BEGIN Information provided
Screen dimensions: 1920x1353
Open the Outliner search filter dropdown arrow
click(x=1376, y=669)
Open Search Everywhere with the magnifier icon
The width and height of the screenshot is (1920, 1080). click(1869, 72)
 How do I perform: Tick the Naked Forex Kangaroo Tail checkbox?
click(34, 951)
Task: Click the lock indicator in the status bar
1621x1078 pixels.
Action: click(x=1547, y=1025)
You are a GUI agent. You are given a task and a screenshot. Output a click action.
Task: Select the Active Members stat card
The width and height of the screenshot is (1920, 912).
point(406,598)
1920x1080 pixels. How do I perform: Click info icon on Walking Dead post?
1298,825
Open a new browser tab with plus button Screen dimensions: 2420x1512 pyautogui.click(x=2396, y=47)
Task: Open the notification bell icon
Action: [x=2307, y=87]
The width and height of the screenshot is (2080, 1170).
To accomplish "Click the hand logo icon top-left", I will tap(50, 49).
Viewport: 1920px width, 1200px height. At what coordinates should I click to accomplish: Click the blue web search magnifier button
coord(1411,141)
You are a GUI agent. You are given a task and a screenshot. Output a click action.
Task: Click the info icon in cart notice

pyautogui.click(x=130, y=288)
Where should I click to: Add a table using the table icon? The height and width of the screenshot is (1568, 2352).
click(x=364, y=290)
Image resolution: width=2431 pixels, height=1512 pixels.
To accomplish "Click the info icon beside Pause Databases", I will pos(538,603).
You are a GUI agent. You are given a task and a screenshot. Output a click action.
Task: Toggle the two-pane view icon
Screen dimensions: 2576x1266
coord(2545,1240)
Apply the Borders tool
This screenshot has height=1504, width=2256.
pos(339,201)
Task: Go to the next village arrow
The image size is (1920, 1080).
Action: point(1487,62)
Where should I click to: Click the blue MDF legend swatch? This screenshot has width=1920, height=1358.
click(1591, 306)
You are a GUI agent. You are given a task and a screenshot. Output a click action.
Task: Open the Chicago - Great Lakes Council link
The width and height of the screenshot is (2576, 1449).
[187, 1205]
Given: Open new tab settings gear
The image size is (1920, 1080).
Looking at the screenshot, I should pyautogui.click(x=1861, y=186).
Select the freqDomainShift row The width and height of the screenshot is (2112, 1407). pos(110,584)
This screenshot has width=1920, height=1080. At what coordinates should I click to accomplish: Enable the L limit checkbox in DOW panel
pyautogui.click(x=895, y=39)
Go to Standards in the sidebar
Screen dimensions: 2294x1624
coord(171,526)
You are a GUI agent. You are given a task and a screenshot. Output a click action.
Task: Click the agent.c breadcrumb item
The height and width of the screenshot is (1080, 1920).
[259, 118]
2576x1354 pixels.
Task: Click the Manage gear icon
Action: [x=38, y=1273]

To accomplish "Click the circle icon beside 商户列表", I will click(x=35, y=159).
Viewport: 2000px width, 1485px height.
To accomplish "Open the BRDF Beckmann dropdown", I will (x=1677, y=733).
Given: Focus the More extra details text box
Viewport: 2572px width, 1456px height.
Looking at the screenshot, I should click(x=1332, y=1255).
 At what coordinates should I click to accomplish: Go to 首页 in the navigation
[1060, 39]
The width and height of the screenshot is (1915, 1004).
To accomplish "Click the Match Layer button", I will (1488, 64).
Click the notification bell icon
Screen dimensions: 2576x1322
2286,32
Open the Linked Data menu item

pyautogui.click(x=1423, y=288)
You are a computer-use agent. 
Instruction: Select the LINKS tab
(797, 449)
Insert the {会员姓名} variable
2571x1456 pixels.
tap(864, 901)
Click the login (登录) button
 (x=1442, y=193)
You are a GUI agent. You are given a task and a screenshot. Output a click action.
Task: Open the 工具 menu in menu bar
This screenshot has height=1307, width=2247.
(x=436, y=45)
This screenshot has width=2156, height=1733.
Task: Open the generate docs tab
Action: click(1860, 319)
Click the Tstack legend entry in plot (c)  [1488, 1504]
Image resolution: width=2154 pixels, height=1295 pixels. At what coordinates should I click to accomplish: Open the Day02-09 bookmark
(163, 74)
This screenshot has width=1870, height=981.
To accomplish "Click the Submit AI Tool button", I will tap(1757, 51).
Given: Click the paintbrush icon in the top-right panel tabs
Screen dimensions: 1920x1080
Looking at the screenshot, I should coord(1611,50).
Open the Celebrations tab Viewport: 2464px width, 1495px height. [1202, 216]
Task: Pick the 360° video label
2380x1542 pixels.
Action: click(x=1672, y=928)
END Information provided
■ Action item: Looking at the data above, return every line from the one with "You are a computer-use agent." down to the one with "Task: Open the 工具 menu in menu bar", exactly and inclusively.

■ Task response:
You are a computer-use agent. 
Instruction: Select the LINKS tab
(797, 449)
Insert the {会员姓名} variable
2571x1456 pixels.
tap(864, 901)
Click the login (登录) button
 (x=1442, y=193)
You are a GUI agent. You are given a task and a screenshot. Output a click action.
Task: Open the 工具 menu in menu bar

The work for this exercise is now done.